(WHAT YOU HAVE TO DO) Beginning at the line that holds "Where should I", transcribe each line exactly through the end of the records, and leave any pictures out.

Stored data entries:
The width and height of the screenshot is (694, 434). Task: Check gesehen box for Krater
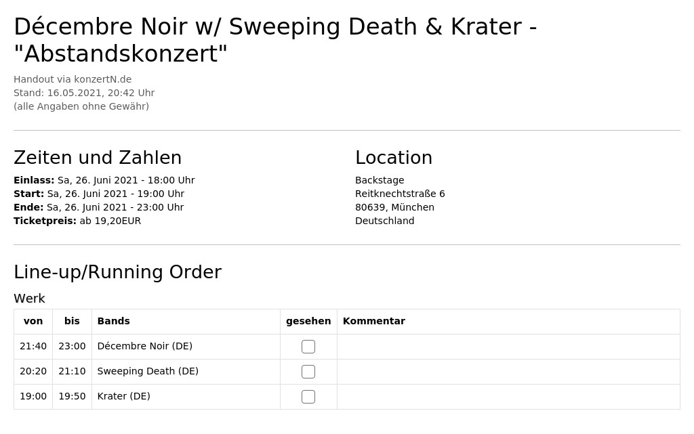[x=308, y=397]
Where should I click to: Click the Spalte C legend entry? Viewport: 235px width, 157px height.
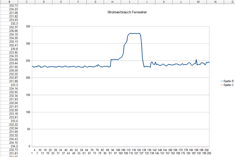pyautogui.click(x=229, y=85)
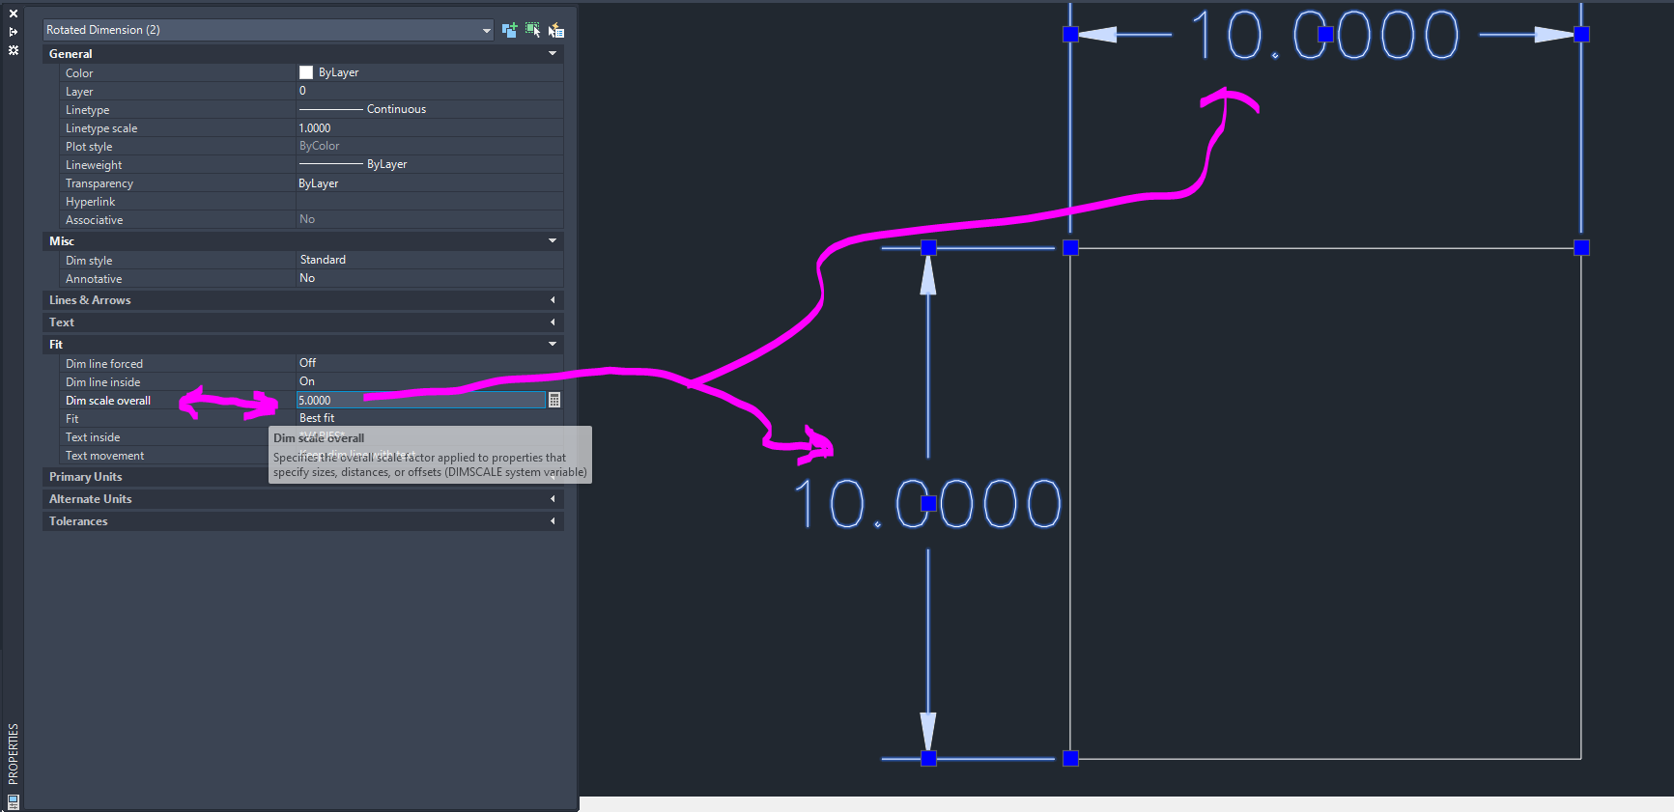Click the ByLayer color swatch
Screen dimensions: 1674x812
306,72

(TASK OUTPUT)
Where should I click to: Click the Spalte C legend entry? Viewport: 235px width, 157px height.
pyautogui.click(x=229, y=85)
Click the ByLayer color swatch
Screen dimensions: 1674x812
306,72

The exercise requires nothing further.